Anís del Mono para la policía

J. R. ALONSO DE LA TORRE

La pasada semana subieron los sellos y nadie ha protestado. Enviar una carta a Torrelavega o Navaconcejo costará 32 céntimos, un 3'22 % más que antes, aunque la inflación prevista sea del 2%. Ninguna asociación de consumidores ha puesto el grito en el cielo porque sigue siendo barato y, sobre todo, porque ya casi nadie escribe cartas ni postales. Era muy emocionante recibir cartas: te avisaba el trinar de un silbato, el grito del cartero anunciándose: «¿Carteeeeroooo!». Y antiguamente, hasta voceaban tu nombre. Eso era cuando yo vivía en Antonio Hurtado, encima de Transportes Abajo. No había buzones y tenías que bajar a por las cartas. ¿Qué fatiga para los Perlado y los Javato!
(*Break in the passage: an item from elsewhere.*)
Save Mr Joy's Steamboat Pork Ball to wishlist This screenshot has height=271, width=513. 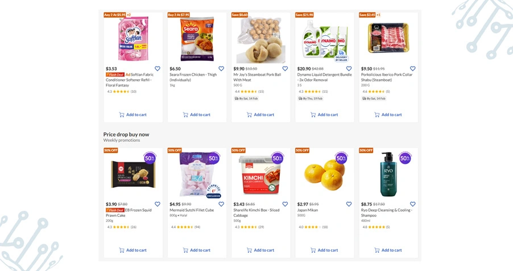pyautogui.click(x=285, y=69)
Porque mi piso era el primero, pero ellos vivían en los de arriba y no teníamos ascensor. En aquellos años había que ir a por algunas cartas a un apartado que tenía mi padre en Correos. Recuerdo su número: 196. El edificio de Correos estaba en el cruce de Sergio Sánchez con Pizarro y se inauguró en 1927 ( hoy alberga los servicios territoriales de Economía). Los coches podían venir de ambas calles y no había señal de stop, pero un discapacitado (entonces se llamaban inválidos) daba paso en la esquina. En Navidad le dejábamos algún obsequio, como si fuera un guardia municipal. En aquellos años, hace más de 30, por Navidad los guardias municipales dirigían el tráfico en las intersecciones rodeados de botellas de Anís del Mono y cajas de turrón, que los conductores les dejaban como aguinaldo. ¿Se imaginan hoy regalarle anís a un guardia de servicio? Pondría la misma cara que si le llega una carta.